_What you have to do:_ Quote exactly the lines spanning from the top of the data below to the line that contains "Где купить люк? (433, 7)", including both.

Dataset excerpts
* * * * *

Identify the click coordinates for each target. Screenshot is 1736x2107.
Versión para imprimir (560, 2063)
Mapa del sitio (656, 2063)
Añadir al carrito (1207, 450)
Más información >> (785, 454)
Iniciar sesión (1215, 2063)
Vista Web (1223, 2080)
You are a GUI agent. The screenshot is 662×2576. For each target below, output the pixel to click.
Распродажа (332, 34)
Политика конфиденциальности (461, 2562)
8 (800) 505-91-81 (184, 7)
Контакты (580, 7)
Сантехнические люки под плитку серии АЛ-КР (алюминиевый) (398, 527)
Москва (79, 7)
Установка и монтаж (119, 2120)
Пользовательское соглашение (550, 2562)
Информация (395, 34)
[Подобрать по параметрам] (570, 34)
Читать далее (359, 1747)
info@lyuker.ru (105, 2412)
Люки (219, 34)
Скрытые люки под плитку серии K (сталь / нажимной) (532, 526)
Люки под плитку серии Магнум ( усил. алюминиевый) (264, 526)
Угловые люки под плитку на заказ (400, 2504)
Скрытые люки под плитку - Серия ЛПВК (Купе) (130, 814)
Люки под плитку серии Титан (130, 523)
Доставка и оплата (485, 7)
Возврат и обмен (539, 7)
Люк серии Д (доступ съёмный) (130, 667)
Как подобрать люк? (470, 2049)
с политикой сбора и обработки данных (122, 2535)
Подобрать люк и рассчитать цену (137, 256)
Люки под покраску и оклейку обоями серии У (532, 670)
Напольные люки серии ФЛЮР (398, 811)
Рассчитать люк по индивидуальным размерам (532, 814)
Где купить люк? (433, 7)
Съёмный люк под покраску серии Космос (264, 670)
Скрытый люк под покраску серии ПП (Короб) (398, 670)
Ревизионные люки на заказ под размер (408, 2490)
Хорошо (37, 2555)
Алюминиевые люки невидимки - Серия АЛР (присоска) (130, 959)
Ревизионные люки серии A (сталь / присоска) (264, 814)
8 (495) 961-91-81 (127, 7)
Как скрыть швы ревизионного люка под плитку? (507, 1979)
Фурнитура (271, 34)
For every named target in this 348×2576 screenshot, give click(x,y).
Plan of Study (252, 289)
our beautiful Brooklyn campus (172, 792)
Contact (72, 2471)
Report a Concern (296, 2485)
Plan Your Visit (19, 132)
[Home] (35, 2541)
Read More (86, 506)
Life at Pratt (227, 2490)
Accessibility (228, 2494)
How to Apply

* * * * *

_Your solution:_
Identify the click coordinates for each target. Screenshot is 1736x2107.
Versión para imprimir (560, 2063)
Mapa del sitio (656, 2063)
Añadir al carrito (1207, 450)
Más información >> (785, 454)
Iniciar sesión (1215, 2063)
Vista Web (1223, 2080)
You are a GUI agent. The screenshot is 662×2576. For each target below, output the pixel to click.
Распродажа (332, 34)
Политика конфиденциальности (461, 2562)
8 (800) 505-91-81 (184, 7)
Контакты (580, 7)
Сантехнические люки под плитку серии АЛ-КР (алюминиевый) (398, 527)
Москва (79, 7)
Установка и монтаж (119, 2120)
Пользовательское соглашение (550, 2562)
Информация (395, 34)
[Подобрать по параметрам] (570, 34)
Читать далее (359, 1747)
info@lyuker.ru (105, 2412)
Люки (219, 34)
Скрытые люки под плитку серии K (сталь / нажимной) (532, 526)
Люки под плитку серии Магнум ( усил. алюминиевый) (264, 526)
Угловые люки под плитку на заказ (400, 2504)
Скрытые люки под плитку - Серия ЛПВК (Купе) (130, 814)
Люки под плитку серии Титан (130, 523)
Доставка и оплата (485, 7)
Возврат и обмен (539, 7)
Люк серии Д (доступ съёмный) (130, 667)
Как подобрать люк? (470, 2049)
с политикой сбора и обработки данных (122, 2535)
Подобрать люк и рассчитать цену (137, 256)
Люки под покраску и оклейку обоями серии У (532, 670)
Напольные люки серии ФЛЮР (398, 811)
Рассчитать люк по индивидуальным размерам (532, 814)
Где купить люк? (433, 7)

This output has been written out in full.